→ **Work request**: Where in the data does the word "right" appear? Find those lines and copy them.

→ **Listed entries**:
+ + + +

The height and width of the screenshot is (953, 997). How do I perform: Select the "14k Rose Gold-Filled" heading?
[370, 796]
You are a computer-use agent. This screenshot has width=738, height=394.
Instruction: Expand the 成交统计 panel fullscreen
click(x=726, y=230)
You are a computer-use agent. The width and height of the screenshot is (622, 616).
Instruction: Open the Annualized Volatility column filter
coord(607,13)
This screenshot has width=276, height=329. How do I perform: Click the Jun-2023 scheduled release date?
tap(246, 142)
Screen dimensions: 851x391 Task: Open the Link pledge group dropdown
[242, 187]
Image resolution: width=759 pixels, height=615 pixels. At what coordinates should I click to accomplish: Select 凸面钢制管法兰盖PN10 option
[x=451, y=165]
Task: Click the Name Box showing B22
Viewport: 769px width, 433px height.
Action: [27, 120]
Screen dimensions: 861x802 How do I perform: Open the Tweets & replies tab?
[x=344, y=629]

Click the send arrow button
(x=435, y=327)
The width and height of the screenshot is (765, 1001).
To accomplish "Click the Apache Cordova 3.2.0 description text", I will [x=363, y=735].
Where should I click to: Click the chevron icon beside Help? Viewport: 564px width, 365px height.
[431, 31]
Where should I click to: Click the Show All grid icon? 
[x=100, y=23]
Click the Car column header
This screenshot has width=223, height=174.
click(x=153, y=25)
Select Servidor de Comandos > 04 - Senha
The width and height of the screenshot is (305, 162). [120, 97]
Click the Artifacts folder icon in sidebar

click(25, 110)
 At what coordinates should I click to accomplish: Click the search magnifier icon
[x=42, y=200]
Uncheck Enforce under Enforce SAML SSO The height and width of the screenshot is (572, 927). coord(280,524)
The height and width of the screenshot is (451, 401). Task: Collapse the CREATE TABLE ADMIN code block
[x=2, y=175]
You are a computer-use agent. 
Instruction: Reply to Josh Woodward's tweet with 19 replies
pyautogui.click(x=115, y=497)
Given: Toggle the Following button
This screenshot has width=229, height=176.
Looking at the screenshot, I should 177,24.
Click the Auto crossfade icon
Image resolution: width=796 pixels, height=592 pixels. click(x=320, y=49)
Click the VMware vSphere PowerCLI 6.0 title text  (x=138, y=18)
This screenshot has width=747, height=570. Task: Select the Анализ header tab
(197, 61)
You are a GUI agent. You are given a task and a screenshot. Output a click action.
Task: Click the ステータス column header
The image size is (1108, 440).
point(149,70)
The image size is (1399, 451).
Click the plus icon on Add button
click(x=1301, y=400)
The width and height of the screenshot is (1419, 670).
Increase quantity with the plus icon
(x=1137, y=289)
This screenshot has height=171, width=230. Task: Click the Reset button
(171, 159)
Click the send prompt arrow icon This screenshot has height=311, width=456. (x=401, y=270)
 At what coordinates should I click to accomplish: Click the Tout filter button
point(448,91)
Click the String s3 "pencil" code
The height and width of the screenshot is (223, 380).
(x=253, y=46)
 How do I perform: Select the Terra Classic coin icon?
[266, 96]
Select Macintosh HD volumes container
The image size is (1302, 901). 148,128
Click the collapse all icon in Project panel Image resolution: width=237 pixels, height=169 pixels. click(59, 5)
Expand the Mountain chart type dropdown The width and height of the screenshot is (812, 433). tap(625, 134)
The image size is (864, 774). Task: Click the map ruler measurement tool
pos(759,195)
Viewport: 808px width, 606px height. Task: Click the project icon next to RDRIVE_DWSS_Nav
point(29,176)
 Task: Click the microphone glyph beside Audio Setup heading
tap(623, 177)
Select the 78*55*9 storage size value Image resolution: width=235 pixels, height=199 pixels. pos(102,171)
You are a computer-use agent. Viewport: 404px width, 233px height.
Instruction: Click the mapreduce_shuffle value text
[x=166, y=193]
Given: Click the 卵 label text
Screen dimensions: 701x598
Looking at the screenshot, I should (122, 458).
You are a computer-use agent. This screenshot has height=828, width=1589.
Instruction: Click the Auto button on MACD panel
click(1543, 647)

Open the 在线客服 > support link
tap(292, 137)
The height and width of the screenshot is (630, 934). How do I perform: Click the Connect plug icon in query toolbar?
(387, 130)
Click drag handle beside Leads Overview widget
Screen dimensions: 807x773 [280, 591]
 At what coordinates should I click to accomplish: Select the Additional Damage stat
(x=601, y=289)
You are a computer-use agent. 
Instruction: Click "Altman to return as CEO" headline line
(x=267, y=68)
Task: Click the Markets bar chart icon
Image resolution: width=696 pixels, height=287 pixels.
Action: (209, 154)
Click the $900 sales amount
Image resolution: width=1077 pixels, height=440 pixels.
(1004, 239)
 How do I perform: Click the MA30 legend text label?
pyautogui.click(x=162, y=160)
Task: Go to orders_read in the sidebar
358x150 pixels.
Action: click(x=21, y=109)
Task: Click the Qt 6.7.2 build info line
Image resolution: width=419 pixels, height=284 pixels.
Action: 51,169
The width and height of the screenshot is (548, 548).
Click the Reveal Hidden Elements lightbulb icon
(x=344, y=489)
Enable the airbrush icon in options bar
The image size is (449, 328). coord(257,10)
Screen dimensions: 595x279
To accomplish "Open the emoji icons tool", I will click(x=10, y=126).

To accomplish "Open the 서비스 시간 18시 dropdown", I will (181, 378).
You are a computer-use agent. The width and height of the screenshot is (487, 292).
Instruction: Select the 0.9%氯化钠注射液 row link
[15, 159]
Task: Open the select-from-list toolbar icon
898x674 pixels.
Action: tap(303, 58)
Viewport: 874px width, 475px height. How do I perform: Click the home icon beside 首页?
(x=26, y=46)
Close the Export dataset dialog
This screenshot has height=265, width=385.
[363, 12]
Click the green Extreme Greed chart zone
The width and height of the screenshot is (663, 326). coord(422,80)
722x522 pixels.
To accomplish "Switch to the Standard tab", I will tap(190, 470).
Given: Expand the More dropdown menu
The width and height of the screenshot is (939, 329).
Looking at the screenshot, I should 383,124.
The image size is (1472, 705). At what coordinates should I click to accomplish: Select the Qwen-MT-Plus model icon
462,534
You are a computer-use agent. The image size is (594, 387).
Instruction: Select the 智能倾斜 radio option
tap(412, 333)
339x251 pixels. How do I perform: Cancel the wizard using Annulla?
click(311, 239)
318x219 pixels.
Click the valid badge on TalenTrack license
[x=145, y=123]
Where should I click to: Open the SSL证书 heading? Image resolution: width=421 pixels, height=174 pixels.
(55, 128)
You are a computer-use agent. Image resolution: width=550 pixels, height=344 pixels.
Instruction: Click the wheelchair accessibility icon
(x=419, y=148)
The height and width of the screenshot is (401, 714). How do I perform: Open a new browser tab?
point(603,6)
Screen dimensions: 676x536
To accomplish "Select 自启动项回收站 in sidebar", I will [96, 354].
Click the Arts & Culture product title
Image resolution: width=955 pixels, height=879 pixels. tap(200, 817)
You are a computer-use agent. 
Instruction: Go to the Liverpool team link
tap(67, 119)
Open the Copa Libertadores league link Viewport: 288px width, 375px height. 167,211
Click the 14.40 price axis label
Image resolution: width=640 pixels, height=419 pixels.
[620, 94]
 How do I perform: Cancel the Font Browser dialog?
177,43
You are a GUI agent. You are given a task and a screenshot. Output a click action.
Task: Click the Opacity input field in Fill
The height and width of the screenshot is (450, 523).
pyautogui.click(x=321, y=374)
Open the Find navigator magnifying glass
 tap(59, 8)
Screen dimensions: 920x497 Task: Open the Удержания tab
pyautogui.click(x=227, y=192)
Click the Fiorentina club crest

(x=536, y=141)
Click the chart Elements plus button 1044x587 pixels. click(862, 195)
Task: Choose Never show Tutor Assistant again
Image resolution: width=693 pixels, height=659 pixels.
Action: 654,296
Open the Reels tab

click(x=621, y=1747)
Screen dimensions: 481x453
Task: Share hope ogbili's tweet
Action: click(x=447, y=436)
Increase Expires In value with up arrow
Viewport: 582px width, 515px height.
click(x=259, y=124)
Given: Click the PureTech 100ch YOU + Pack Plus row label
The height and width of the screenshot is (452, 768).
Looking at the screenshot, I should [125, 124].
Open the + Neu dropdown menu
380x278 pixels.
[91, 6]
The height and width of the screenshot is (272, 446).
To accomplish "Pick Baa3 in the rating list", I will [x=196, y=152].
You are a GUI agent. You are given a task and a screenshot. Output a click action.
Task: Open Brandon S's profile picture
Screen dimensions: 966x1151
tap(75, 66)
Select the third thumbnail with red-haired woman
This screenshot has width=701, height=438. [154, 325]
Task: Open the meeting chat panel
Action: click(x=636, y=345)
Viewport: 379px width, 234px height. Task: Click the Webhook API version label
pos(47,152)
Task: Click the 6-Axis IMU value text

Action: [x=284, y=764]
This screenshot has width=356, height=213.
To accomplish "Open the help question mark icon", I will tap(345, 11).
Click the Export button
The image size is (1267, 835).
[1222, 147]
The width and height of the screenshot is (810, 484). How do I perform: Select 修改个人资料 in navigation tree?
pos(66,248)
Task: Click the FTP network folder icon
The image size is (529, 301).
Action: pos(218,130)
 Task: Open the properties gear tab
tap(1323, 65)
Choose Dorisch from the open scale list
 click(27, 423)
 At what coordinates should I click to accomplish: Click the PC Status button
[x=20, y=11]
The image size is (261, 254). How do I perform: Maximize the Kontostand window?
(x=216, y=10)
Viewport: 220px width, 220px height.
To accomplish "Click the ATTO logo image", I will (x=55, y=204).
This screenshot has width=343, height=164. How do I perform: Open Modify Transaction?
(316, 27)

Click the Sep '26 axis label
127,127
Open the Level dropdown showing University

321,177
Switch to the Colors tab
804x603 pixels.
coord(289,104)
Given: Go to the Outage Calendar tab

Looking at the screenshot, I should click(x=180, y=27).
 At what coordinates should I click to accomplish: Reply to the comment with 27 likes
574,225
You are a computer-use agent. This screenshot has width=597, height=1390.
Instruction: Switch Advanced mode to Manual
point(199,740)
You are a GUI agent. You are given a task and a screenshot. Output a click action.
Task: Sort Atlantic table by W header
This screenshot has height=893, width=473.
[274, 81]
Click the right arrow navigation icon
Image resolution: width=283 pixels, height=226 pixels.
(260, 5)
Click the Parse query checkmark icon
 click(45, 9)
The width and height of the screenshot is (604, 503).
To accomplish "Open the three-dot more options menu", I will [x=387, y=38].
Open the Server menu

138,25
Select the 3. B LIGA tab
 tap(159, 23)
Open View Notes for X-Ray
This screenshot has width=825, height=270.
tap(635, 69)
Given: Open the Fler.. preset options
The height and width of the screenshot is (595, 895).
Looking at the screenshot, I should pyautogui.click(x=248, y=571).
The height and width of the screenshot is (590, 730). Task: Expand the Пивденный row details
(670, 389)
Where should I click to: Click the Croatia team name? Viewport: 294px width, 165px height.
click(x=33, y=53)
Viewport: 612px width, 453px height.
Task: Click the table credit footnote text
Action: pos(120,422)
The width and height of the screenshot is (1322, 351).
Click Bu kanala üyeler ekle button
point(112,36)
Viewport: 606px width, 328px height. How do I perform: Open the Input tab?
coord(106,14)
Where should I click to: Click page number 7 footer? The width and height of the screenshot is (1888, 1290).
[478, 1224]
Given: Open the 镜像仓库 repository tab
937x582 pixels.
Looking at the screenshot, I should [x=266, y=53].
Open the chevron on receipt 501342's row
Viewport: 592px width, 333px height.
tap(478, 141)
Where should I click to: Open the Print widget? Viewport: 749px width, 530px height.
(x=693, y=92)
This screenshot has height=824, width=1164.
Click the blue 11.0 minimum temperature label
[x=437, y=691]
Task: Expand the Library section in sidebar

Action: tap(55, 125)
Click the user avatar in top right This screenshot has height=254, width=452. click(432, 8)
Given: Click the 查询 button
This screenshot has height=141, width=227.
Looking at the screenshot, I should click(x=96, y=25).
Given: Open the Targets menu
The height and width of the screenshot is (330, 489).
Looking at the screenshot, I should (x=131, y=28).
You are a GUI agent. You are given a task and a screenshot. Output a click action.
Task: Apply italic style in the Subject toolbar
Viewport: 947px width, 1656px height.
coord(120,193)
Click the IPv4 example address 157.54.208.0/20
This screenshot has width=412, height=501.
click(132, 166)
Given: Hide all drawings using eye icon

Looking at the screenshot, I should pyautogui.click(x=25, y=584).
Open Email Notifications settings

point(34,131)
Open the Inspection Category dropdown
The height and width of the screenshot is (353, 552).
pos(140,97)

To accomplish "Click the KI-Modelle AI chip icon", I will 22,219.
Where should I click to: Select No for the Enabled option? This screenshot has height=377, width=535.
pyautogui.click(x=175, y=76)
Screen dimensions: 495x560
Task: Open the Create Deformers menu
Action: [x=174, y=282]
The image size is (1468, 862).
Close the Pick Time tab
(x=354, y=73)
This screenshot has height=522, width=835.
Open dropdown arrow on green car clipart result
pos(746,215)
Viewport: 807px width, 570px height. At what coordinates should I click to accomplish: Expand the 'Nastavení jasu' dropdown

+ + + +

→ **Output of the task**:
Click the right arrow navigation icon
Click the user avatar in top right This screenshot has height=254, width=452. click(432, 8)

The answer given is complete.